Could you give the entries again, exactly as written?

[Stored records]
----------------------------------------

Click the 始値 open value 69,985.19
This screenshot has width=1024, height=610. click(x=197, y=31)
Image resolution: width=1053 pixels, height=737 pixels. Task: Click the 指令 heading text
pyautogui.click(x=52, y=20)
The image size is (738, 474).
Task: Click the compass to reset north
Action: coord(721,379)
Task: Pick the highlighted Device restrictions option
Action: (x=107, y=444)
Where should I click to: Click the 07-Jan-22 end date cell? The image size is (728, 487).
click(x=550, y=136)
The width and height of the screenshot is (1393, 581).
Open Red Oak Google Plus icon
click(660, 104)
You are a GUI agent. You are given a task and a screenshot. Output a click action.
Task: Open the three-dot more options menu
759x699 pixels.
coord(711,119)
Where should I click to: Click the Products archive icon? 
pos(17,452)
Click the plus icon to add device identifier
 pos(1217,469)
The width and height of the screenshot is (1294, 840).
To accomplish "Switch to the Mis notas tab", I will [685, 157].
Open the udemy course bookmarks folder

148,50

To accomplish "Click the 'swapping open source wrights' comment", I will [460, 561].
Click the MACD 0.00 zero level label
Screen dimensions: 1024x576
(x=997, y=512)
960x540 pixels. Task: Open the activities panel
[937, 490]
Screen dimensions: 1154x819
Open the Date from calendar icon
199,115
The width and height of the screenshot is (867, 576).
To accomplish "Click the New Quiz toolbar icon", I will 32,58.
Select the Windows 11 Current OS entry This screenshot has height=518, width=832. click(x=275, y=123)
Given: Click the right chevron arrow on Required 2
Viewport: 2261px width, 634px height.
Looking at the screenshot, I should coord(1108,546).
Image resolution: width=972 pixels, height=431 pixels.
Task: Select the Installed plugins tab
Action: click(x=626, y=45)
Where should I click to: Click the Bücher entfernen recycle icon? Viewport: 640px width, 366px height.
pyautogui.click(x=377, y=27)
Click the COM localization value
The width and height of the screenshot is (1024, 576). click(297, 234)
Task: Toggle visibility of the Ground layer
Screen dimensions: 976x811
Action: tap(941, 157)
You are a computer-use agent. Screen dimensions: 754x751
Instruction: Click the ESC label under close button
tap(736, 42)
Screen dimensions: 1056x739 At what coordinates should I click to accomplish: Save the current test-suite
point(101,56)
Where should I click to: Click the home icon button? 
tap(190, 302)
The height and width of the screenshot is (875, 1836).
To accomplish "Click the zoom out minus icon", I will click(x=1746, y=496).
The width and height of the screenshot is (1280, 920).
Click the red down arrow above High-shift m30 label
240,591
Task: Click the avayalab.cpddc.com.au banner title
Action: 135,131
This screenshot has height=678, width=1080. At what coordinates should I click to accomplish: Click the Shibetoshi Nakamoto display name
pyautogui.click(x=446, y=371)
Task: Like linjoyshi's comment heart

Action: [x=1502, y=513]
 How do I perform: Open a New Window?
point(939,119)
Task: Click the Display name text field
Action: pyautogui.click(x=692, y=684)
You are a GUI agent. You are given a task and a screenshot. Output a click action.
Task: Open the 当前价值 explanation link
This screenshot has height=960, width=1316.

----------------------------------------

> Response to the exercise:
Click the 始値 open value 69,985.19
This screenshot has width=1024, height=610. click(x=197, y=31)
Image resolution: width=1053 pixels, height=737 pixels. Task: Click the 指令 heading text
pyautogui.click(x=52, y=20)
The image size is (738, 474).
Task: Click the compass to reset north
Action: coord(721,379)
Task: Pick the highlighted Device restrictions option
Action: (x=107, y=444)
Where should I click to: Click the 07-Jan-22 end date cell? The image size is (728, 487).
click(x=550, y=136)
The width and height of the screenshot is (1393, 581).
Open Red Oak Google Plus icon
click(660, 104)
You are a GUI agent. You are given a task and a screenshot. Output a click action.
Task: Open the three-dot more options menu
759x699 pixels.
coord(711,119)
Where should I click to: Click the Products archive icon? 
pos(17,452)
Click the plus icon to add device identifier
 pos(1217,469)
The width and height of the screenshot is (1294, 840).
To accomplish "Switch to the Mis notas tab", I will [685, 157].
Open the udemy course bookmarks folder

148,50

To accomplish "Click the 'swapping open source wrights' comment", I will [460, 561].
Click the MACD 0.00 zero level label
Screen dimensions: 1024x576
(x=997, y=512)
960x540 pixels. Task: Open the activities panel
[937, 490]
Screen dimensions: 1154x819
Open the Date from calendar icon
199,115
The width and height of the screenshot is (867, 576).
To accomplish "Click the New Quiz toolbar icon", I will 32,58.
Select the Windows 11 Current OS entry This screenshot has height=518, width=832. click(x=275, y=123)
Given: Click the right chevron arrow on Required 2
Viewport: 2261px width, 634px height.
Looking at the screenshot, I should coord(1108,546).
Image resolution: width=972 pixels, height=431 pixels.
Task: Select the Installed plugins tab
Action: click(x=626, y=45)
Where should I click to: Click the Bücher entfernen recycle icon? Viewport: 640px width, 366px height.
pyautogui.click(x=377, y=27)
Click the COM localization value
The width and height of the screenshot is (1024, 576). click(297, 234)
Task: Toggle visibility of the Ground layer
Screen dimensions: 976x811
Action: tap(941, 157)
You are a computer-use agent. Screen dimensions: 754x751
Instruction: Click the ESC label under close button
tap(736, 42)
Screen dimensions: 1056x739 At what coordinates should I click to accomplish: Save the current test-suite
point(101,56)
Where should I click to: Click the home icon button? 
tap(190, 302)
The height and width of the screenshot is (875, 1836).
To accomplish "Click the zoom out minus icon", I will click(x=1746, y=496).
The width and height of the screenshot is (1280, 920).
Click the red down arrow above High-shift m30 label
240,591
Task: Click the avayalab.cpddc.com.au banner title
Action: 135,131
This screenshot has height=678, width=1080. At what coordinates should I click to accomplish: Click the Shibetoshi Nakamoto display name
pyautogui.click(x=446, y=371)
Task: Like linjoyshi's comment heart

Action: [x=1502, y=513]
 How do I perform: Open a New Window?
point(939,119)
Task: Click the Display name text field
Action: pyautogui.click(x=692, y=684)
You are a GUI agent. You are given a task and a screenshot. Output a click action.
Task: Open the 当前价值 explanation link
This screenshot has height=960, width=1316.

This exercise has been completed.